Je remarque également que quand ils ne jouent pas les fées du logis ou ne télé-picolent pas, nombreux sont celles et ceux qui cherchent à tout prix à rendre leur confinement « utile ». Il faut dire que forcés que nous sommes à rester chez nous, on n'a plus aucune excuse pour ne pas enfin prendre le temps de se lancer dans ce grand projet culturel que nous procrastinions sans relâche. On a enfin le temps de lire des livres, d'écrire, de lancer sa chaîne YouTube ou de se mettre au dessin. Mais pourquoi le faire ? Pour nous ou pour les autres ? Pour le plaisir de nous investir dans un projet qui nous tient à cœur ou pour faire la démonstration qu'on n'est pas une feignasse ?

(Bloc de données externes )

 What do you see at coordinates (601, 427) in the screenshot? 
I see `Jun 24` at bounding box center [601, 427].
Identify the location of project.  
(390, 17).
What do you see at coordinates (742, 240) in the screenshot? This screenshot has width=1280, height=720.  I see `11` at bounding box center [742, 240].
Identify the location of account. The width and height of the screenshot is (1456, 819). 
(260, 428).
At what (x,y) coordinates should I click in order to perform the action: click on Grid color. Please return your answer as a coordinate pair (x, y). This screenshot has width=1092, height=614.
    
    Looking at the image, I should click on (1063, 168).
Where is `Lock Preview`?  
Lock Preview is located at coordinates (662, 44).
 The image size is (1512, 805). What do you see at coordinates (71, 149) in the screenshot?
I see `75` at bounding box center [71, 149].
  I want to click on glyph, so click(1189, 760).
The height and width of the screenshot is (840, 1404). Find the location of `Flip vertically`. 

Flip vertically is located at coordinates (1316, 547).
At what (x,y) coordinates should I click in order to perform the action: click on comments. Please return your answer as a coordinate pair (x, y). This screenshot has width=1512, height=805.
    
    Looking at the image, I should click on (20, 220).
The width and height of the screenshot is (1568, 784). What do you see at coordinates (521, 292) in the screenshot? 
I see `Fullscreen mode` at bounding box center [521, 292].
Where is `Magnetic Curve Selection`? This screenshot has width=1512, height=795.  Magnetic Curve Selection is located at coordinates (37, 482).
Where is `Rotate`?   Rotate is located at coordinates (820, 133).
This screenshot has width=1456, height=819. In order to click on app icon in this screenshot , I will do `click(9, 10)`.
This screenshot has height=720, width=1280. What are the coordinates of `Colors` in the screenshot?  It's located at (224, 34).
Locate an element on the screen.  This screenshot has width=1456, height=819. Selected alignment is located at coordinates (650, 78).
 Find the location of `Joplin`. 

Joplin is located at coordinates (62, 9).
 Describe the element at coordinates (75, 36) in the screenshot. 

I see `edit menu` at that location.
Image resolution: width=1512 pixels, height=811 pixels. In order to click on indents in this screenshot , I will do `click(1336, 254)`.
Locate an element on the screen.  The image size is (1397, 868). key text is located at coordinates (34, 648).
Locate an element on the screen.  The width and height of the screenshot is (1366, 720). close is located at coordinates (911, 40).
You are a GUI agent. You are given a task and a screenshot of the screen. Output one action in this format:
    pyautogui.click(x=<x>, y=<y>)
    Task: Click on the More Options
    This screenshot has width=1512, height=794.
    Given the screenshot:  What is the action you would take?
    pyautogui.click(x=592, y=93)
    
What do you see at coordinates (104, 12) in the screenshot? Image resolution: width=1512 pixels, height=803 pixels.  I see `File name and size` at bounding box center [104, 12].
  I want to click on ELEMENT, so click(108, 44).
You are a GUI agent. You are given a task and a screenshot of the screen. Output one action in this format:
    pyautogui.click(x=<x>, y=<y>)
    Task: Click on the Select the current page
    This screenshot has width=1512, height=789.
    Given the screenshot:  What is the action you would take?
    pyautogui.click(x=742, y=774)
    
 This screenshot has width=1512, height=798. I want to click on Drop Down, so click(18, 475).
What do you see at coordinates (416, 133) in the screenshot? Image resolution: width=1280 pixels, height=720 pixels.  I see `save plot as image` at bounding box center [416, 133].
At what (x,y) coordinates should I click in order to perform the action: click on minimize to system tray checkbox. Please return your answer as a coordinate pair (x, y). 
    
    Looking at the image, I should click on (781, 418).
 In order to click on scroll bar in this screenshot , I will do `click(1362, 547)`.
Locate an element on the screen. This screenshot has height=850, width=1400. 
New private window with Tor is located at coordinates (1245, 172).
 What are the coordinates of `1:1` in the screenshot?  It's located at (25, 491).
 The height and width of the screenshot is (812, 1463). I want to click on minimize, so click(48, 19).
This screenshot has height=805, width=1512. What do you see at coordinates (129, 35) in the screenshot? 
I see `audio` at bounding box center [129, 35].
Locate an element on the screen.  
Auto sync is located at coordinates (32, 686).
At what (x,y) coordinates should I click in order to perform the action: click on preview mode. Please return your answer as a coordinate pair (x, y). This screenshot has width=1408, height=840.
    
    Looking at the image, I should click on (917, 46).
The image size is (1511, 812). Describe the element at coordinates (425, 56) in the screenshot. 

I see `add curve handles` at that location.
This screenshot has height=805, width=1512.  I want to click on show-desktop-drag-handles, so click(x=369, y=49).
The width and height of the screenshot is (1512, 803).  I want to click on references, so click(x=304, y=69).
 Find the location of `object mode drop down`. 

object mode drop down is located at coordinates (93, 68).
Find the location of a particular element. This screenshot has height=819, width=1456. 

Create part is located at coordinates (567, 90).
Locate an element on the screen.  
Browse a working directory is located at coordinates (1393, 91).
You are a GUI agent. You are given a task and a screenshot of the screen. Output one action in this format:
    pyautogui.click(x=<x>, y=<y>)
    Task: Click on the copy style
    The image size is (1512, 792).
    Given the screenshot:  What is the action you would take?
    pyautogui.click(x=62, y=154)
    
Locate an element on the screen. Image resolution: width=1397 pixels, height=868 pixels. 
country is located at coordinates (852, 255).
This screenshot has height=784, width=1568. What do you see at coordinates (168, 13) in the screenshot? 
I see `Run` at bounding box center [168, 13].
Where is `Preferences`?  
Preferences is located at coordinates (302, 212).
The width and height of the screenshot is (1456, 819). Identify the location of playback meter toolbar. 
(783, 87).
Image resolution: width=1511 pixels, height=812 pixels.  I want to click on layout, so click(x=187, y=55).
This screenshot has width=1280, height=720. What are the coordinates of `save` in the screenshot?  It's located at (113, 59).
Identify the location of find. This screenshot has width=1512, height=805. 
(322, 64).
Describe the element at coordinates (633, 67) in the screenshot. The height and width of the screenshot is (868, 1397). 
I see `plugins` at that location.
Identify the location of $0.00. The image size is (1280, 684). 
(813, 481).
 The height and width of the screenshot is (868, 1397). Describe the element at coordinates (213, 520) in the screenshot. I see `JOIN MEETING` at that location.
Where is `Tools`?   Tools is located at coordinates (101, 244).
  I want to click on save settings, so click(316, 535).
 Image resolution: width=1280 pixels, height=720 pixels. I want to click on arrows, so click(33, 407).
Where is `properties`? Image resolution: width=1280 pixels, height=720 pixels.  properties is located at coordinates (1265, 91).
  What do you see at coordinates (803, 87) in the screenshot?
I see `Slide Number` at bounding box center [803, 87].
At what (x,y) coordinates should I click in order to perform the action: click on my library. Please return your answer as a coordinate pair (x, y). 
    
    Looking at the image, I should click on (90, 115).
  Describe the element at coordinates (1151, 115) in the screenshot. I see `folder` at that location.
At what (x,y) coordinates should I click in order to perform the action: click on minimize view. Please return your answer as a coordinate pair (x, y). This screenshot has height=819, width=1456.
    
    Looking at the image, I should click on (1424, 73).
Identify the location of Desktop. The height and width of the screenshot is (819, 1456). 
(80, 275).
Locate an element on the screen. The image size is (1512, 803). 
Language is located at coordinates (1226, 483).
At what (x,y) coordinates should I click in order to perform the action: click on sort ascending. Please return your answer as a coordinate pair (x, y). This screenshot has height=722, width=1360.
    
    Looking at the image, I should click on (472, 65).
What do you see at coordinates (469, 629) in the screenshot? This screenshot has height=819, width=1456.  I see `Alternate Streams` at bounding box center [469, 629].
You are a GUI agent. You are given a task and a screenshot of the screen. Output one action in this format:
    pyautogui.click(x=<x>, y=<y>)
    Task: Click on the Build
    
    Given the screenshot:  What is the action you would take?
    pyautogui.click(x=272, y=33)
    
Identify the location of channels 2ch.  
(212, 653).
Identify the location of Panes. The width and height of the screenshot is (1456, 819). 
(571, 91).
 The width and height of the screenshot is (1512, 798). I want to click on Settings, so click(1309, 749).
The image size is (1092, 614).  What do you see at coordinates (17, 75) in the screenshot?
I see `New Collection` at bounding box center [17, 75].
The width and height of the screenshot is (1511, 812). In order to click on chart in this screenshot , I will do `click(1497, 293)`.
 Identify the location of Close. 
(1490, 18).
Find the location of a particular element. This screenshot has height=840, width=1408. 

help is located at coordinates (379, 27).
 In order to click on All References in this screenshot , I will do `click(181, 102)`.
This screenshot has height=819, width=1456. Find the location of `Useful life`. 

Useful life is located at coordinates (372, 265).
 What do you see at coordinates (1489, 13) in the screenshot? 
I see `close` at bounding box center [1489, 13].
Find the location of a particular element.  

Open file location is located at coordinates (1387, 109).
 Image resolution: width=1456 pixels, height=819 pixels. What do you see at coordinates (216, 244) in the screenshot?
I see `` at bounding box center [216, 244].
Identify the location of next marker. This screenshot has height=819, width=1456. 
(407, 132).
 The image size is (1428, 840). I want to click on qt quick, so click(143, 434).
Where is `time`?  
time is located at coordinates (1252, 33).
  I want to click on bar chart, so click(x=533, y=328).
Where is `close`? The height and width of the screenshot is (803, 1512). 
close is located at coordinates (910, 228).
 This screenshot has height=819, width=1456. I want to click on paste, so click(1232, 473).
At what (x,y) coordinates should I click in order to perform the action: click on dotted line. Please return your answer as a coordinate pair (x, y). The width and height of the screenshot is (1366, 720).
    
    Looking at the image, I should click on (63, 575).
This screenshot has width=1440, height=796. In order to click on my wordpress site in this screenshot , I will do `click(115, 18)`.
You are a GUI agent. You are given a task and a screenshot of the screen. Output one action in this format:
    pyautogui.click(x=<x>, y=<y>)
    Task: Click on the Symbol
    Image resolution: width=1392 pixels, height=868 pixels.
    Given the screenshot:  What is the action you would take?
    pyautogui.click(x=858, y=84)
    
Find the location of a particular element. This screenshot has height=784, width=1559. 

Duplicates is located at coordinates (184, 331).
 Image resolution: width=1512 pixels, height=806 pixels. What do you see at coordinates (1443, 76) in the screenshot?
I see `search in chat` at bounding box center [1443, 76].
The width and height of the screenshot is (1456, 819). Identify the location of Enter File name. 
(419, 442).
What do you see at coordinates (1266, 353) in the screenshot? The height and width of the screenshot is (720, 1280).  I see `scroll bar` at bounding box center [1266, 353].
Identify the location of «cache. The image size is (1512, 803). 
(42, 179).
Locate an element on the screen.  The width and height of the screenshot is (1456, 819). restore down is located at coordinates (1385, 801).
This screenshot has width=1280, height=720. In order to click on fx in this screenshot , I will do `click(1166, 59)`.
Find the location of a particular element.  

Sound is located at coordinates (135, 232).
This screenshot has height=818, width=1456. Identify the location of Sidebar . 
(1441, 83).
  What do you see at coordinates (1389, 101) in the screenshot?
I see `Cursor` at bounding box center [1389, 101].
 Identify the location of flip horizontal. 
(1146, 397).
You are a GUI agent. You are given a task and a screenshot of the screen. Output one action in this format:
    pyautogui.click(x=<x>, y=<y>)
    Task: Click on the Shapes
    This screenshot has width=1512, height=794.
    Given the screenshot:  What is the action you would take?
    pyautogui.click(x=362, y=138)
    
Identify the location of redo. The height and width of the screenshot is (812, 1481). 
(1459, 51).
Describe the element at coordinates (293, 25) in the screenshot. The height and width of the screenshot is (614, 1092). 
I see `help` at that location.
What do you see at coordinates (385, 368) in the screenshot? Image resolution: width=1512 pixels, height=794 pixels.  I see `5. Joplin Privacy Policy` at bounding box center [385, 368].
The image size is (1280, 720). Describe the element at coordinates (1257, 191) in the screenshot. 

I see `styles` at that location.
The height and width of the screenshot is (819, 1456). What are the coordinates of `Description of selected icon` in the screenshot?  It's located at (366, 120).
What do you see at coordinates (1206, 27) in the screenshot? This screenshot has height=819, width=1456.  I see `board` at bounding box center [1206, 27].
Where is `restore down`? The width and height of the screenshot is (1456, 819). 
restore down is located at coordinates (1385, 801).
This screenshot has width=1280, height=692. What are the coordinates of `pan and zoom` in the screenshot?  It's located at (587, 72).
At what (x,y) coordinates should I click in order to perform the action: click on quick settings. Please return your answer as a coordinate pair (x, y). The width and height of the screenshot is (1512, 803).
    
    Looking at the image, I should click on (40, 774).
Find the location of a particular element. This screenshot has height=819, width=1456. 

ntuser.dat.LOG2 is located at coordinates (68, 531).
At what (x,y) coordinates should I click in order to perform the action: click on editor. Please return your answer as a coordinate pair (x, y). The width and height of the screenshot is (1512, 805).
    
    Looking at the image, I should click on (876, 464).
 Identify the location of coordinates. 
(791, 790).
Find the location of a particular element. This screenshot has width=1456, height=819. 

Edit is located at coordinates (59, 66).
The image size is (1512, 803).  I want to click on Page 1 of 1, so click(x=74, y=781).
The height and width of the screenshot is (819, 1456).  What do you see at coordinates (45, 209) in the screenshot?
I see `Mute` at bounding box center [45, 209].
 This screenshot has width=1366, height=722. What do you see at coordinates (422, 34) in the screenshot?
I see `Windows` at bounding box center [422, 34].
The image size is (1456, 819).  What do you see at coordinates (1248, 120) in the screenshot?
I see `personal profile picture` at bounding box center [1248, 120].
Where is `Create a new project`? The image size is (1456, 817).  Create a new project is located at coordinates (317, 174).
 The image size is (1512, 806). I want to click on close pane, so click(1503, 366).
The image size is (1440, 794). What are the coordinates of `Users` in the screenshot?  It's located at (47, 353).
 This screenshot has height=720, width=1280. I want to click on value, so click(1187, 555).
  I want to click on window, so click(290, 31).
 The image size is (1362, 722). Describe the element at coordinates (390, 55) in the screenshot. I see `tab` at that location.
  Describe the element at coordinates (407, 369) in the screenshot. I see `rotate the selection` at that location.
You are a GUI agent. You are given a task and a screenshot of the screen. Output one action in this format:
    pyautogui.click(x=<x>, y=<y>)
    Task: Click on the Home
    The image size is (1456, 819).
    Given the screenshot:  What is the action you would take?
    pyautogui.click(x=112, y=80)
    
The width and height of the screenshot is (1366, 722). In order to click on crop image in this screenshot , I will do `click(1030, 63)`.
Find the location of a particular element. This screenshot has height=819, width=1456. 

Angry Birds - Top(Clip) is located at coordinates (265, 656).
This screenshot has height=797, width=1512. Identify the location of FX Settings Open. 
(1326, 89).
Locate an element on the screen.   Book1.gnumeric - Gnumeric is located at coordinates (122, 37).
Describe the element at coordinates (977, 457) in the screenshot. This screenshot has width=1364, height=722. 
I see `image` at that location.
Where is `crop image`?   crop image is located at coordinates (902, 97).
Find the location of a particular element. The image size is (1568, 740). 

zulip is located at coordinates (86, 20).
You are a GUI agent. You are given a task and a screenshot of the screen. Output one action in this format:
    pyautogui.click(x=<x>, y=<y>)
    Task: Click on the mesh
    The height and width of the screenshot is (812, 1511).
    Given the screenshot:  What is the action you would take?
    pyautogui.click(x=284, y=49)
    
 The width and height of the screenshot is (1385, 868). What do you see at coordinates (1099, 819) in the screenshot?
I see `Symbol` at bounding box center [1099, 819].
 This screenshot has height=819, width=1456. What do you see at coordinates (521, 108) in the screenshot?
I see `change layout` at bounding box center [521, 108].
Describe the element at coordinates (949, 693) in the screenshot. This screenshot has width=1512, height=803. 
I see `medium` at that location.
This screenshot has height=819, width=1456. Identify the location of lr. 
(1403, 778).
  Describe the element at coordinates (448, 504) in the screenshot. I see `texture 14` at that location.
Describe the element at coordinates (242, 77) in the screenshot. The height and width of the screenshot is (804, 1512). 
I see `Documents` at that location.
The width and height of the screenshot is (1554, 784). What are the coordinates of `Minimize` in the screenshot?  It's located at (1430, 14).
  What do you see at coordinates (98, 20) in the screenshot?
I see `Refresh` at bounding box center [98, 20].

À noter les nombreuses initiatives à l'attention du public. Rien que sur Twitch, on trouve pèle-mêle du jeu de rôle, de la cuisine, des cours de maths, de la musique ou même des gens qui font des mots fléchés. Personnellement je trouve ça fantastique, j'ai jamais autant regardé Twitch qu'en cette période. D'autant plus que c'est un média qui a l'avantage de procurer le plus d'interactions « authentiques », en étant facilité par la magie du direct, ce qui manque justement terriblement en ce moment.

La presse s'est également fait l'écho de « journaux de confinement », où notamment Leïla Slimani dans Le Monde ou Marie Darrieussecq dans Le Point partagent leur quotidien, confinées dans leur maison de campagne, complètement hors sol, à des lieux de ce qu'expérimentent vraiment la plupart des gens. « Par la fenêtre de ma chambre, j’ai regardé l’aube se lever sur les collines. L’herbe verglacée, les tilleuls sur les branches desquels apparaissent les premiers bourgeons. » « Nous partons voir la mer. Elle bat, lourde, forte, indifférente. La plage est déserte. » À quelle niveau de déconnexion faut-il être pour oser écrire ça et espérer parler aux gens ?

Pour ce qui me concerne, j'ai en partie cédé aux sirène du productivisme. Cet article est largement dû à ça, ne nous le cachons pas. C'est ma manière de garder bonne conscience et de me dire qu'au moins j'aurai fait quelque chose. D'où ce journal de confinement, que j'ai voulu plus authentique que les exemples plus haut, écrit depuis mon modeste studio en région parisienne où je suis confiné tout seul, sans plage à proximité ou grand jardin pour que mes enfants inexistants s'égaient.

La plupart du temps je suis allongé comme un sac sur mon lit, à rincer une série que j'ai déjà vu, pendant que je scrolle sans relâche Twitter et Reddit dans l'espoir qu'il se passe un truc fou. Mais rien ne se passe à part le temps. Comme disait Cœur de pirate sur Twitter, « j’ai l’impression que ma journée consiste à manger et puis attendre que ce soit acceptable de remanger ».

Au niveau du moral je tiens le coup. Je résiste assez bien à l'envie d'aller dehors, même si je n'avais pas pour habitude de passer autant de temps chez moi. Il faut dire que quand on habite dans un appartement de taille réduite le réflexe est plutôt de sortir régulièrement pour respirer et s'aérer l'esprit. Je soupçonne quand même qu'à moyen terme je finisse par détester l'endroit et que je sois étreint d'une envie irrépressible de déménager. Je note aussi que j'ai du mal à me concentrer. N'avoir personne à qui raconter des conneries pendant la journée c'est compliqué. C'est aussi pour ça que je viens en débiter ici.

J'aurai peut-être l'occasion d'écrire à nouveau d'ici à la fin du confinement (un jour), en attendant prenez soin de vous et des autres, évitez de sortir, ça devrait s'arranger. Je crois. J'espère.